The geometric primitives involved in these relations may be of any dimension (points, lines, or regions), but some relations may only have meaning with certain dimensions. For example, "A is within B" has a clear meaning if A is a point and B is a region, but is meaningless if both A and B are points. Other relations may be vague; for example, the distance between two regions or two lines may be interpreted as the minimal distance between their closest boundaries, or a mean distance between their centroids.[6]
As in a relational table join as defined in the relational algebra, two input layers or tables are provided (hereafter X and Y), and the output is a table containing all of the columns of each of the inputs (or some subset thereof if selected by the user). The rows of the new table are a subset of Cross join or Cartesian product of the two tables, all possible pairs of rows . Rather than include all possible combinations, each pair is evaluated according to the given spatial predicate; those for which the predicate is true are considered "matching" and are retained, while those for which the predicate is false are discarded.

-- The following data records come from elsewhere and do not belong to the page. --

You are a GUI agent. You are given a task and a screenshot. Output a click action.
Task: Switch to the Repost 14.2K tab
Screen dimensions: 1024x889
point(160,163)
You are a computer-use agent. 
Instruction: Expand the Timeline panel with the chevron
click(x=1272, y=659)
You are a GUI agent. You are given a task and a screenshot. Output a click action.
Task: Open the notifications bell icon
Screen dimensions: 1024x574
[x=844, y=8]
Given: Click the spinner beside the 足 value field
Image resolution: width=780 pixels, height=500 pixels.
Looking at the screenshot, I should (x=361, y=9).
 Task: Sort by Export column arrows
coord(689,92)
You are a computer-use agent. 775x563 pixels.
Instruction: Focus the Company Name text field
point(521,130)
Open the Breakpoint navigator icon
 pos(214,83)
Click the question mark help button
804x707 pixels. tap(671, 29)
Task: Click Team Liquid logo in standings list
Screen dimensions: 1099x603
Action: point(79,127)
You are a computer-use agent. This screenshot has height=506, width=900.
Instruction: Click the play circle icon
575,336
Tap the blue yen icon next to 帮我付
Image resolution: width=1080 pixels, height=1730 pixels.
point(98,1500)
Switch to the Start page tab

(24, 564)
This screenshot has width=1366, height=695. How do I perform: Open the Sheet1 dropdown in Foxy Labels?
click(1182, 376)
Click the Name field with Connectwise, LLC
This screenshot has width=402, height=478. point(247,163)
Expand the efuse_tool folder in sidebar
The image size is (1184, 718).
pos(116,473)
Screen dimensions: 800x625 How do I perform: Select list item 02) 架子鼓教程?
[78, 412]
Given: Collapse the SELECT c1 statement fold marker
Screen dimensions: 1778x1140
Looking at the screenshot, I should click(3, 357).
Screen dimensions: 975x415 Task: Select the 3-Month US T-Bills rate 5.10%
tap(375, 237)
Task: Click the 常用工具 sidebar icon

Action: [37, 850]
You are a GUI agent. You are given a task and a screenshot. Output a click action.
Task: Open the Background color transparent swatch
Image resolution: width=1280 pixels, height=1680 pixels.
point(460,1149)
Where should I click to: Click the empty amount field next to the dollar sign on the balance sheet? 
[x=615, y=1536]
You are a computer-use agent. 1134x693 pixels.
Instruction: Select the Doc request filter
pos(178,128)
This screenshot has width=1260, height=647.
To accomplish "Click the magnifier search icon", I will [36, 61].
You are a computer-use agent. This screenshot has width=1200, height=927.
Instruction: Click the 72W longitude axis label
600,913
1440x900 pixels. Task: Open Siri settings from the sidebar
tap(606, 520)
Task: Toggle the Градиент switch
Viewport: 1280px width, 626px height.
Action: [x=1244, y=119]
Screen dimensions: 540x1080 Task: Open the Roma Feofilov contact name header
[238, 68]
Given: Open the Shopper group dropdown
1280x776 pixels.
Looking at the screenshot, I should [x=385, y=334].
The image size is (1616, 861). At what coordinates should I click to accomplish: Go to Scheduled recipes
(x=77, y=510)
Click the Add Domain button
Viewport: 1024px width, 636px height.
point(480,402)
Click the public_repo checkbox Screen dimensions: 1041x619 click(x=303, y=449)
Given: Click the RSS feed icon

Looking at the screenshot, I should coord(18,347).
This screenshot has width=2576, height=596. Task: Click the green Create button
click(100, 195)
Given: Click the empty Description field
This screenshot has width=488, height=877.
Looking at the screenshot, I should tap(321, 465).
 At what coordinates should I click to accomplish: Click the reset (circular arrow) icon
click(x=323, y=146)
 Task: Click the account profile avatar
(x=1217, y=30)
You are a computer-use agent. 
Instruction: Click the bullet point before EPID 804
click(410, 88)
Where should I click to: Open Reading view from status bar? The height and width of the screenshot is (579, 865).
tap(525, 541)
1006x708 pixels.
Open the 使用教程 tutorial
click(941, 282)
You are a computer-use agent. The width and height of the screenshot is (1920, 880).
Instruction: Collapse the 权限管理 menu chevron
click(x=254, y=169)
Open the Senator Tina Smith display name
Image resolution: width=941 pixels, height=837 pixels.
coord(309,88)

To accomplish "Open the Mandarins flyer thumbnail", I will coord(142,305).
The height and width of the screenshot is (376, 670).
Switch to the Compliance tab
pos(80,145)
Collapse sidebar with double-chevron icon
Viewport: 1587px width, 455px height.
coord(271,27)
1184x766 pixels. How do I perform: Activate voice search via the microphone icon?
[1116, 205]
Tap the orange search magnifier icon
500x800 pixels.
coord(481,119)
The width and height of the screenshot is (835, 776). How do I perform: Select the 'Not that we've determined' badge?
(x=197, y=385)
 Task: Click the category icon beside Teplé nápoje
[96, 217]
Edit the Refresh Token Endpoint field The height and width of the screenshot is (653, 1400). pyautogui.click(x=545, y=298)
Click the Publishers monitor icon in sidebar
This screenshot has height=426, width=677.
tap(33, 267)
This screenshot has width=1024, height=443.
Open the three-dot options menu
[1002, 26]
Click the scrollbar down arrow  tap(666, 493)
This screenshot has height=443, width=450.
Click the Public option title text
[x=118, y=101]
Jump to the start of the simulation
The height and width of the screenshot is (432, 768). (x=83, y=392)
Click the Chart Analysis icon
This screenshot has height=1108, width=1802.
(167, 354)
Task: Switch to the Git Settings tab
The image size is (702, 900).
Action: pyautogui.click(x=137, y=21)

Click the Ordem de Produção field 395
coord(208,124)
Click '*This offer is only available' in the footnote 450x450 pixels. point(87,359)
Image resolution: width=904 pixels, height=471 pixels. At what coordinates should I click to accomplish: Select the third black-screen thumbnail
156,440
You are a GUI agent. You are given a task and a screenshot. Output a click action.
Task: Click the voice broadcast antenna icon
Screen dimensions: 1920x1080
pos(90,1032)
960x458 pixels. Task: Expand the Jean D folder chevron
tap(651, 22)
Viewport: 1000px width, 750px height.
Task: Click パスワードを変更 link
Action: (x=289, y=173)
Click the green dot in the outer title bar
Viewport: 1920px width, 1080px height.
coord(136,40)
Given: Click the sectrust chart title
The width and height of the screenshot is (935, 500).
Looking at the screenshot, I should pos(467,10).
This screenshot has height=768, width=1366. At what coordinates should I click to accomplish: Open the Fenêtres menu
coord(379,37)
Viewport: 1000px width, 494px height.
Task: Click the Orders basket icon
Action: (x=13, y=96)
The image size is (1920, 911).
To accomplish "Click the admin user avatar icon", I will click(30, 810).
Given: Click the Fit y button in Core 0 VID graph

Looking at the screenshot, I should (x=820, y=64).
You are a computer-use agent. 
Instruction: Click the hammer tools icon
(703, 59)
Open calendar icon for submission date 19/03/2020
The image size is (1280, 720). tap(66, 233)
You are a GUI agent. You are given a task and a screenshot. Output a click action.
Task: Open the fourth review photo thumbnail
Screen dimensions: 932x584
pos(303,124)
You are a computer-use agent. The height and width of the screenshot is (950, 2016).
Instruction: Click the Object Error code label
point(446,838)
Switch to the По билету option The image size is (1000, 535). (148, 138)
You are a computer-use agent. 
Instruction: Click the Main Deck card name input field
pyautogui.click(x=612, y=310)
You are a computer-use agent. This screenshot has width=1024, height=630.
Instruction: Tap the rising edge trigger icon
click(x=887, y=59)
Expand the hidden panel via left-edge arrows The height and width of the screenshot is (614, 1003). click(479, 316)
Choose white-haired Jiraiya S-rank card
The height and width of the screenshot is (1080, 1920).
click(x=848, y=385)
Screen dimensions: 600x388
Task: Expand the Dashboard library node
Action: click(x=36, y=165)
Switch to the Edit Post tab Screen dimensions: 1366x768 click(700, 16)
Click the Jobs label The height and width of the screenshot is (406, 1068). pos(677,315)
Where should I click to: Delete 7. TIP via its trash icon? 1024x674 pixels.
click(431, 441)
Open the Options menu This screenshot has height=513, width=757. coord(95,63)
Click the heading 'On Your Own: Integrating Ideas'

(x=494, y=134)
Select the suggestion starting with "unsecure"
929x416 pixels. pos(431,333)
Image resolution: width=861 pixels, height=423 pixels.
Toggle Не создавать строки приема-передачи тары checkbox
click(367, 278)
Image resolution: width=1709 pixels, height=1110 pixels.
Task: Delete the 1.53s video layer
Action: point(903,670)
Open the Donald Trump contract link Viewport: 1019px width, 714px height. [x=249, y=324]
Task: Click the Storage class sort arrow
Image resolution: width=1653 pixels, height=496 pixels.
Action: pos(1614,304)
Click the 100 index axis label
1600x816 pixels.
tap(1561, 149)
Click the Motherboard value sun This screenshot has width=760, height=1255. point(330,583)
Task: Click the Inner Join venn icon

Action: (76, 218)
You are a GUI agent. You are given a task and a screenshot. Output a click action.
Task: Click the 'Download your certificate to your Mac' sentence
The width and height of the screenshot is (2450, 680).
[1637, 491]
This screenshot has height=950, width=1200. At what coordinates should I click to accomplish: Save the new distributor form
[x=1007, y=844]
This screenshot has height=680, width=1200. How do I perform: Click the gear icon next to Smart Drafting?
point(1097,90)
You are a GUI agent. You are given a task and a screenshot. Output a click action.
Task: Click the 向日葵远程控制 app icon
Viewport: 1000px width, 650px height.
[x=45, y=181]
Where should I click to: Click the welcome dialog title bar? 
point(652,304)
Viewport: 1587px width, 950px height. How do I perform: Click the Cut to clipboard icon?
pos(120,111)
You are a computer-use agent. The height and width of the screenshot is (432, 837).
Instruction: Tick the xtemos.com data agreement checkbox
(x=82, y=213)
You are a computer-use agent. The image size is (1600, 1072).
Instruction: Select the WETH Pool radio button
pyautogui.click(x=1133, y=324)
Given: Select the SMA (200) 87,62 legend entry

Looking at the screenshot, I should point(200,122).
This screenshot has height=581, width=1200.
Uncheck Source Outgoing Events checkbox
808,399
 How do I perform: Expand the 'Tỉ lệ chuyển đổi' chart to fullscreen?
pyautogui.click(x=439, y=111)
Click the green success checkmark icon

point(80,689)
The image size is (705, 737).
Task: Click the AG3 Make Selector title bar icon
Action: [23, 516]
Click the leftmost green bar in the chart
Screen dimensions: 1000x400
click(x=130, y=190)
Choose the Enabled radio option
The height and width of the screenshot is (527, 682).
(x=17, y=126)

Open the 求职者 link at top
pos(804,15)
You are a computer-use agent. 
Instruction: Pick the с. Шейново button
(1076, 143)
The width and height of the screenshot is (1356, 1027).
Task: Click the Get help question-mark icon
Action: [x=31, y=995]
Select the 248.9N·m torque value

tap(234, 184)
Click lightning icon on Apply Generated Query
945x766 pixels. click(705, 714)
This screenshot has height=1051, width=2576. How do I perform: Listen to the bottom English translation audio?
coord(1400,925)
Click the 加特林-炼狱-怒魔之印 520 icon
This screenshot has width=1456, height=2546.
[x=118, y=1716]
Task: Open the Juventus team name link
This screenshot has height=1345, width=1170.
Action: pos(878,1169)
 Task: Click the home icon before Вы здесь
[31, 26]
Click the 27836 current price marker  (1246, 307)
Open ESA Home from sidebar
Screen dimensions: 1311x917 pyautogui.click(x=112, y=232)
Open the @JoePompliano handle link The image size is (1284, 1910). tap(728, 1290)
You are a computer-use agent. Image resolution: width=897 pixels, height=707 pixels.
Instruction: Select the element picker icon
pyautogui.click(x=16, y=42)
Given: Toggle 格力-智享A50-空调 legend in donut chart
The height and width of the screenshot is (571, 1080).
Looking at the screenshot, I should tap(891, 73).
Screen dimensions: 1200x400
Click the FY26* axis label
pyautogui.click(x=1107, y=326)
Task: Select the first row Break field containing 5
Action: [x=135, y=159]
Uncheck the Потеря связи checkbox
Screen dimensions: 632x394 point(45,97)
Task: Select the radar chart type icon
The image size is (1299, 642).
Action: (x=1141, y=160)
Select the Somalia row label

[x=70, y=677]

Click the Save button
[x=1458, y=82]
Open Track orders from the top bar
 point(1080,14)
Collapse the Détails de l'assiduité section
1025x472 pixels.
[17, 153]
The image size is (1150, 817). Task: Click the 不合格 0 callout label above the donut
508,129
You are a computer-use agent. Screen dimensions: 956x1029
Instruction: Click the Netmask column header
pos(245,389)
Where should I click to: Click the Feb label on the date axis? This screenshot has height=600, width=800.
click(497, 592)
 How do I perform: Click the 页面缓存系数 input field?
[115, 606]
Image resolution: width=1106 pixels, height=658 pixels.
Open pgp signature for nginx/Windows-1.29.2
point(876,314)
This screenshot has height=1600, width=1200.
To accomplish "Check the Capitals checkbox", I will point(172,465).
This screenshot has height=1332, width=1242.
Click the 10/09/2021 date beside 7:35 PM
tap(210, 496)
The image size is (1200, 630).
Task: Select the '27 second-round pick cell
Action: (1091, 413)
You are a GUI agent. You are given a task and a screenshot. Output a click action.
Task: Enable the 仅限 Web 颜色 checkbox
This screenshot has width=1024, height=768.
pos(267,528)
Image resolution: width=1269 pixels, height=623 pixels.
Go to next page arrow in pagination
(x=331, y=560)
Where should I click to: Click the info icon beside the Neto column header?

For example, consider the following two tables:
StudentID | LastName | GPA | Residence: point | |
---|---|---|---|---|
1 | Rafferty | 3.56 | • | |
2 | Jones | 2.75 | • | |
3 | Heisenberg | 3.98 | • | |
4 | Robinson | 1.56 | • | |
5 | Smith | 2.67 | • | |
6 | Williams | 3.46 | • |
SchoolID | SchoolName | District: polygon | Building: point | |
---|---|---|---|---|
31 | Belknap Elementary | □ | • | |
33 | Parkview Elementary | □ | • | |
34 | Smith Elementary | □ | • | |
35 | Central Elementary | □ | • |
When the spatial join is executed, the direction of attachment must be specified, for two reasons: 1) the given spatial predicate may not be commutative, and 2) there is often a many-to-one relationship between the rows (e.g., many students are inside each school district). In the example above, a common goal would be to join the schools table to the students table (the target table), with the relation predicate being "student.residence within school.district." Assuming that the districts do not overlap, each student point will be in no more than one school district, so the output would have the same rows as the students table, with the corresponding school attributes attached, as:
StudentID | LastName | GPA | Residence: point | SchoolID | SchoolName | |
---|---|---|---|---|---|---|
1 | Rafferty | 3.56 | • | 33 | Parkview Elementary | |
2 | Jones | 2.75 | • | 34 | Smith Elementary | |
3 | Heisenberg | 3.98 | • | 35 | Central Elementary | |
4 | Robinson | 1.56 | • | 33 | Parkview Elementary | |
5 | Smith | 2.67 | • | 34 | Smith Elementary | |
6 | Williams | 3.46 | • | 33 | Parkview Elementary |
The reverse operation, in this case attaching the student information to the schools table, is not as simple because many rows must be joined to one row. Some GIS software does not allow this operation, but most implementations allow for an aggregate join, in which aggregate summaries of the matching rows can be included, such as arrays, counts, sums, or means.[7] For example, the result table might look like:
SchoolID | SchoolName | District: polygon | Building: point | Students_COUNT | GPA_MEAN | |
---|---|---|---|---|---|---|
31 | Belknap Elementary | □ | • | 0 | ||
33 | Parkview Elementary | □ | • | 3 | 2.86 | |
34 | Smith Elementary | □ | • | 2 | 2.71 | |
35 | Central Elementary | □ | • | 1 | 3.98 |
Another option when there are multiple matches is to use some criterion to select one of the rows from the matching set, usually a spatial optimization criterion.[8] For example, one could join the school building points (not the districts) to the student residents points by selecting the school that is nearest to each student. Not all software implements this option directly, although in some cases it can be derived through a combination of tools.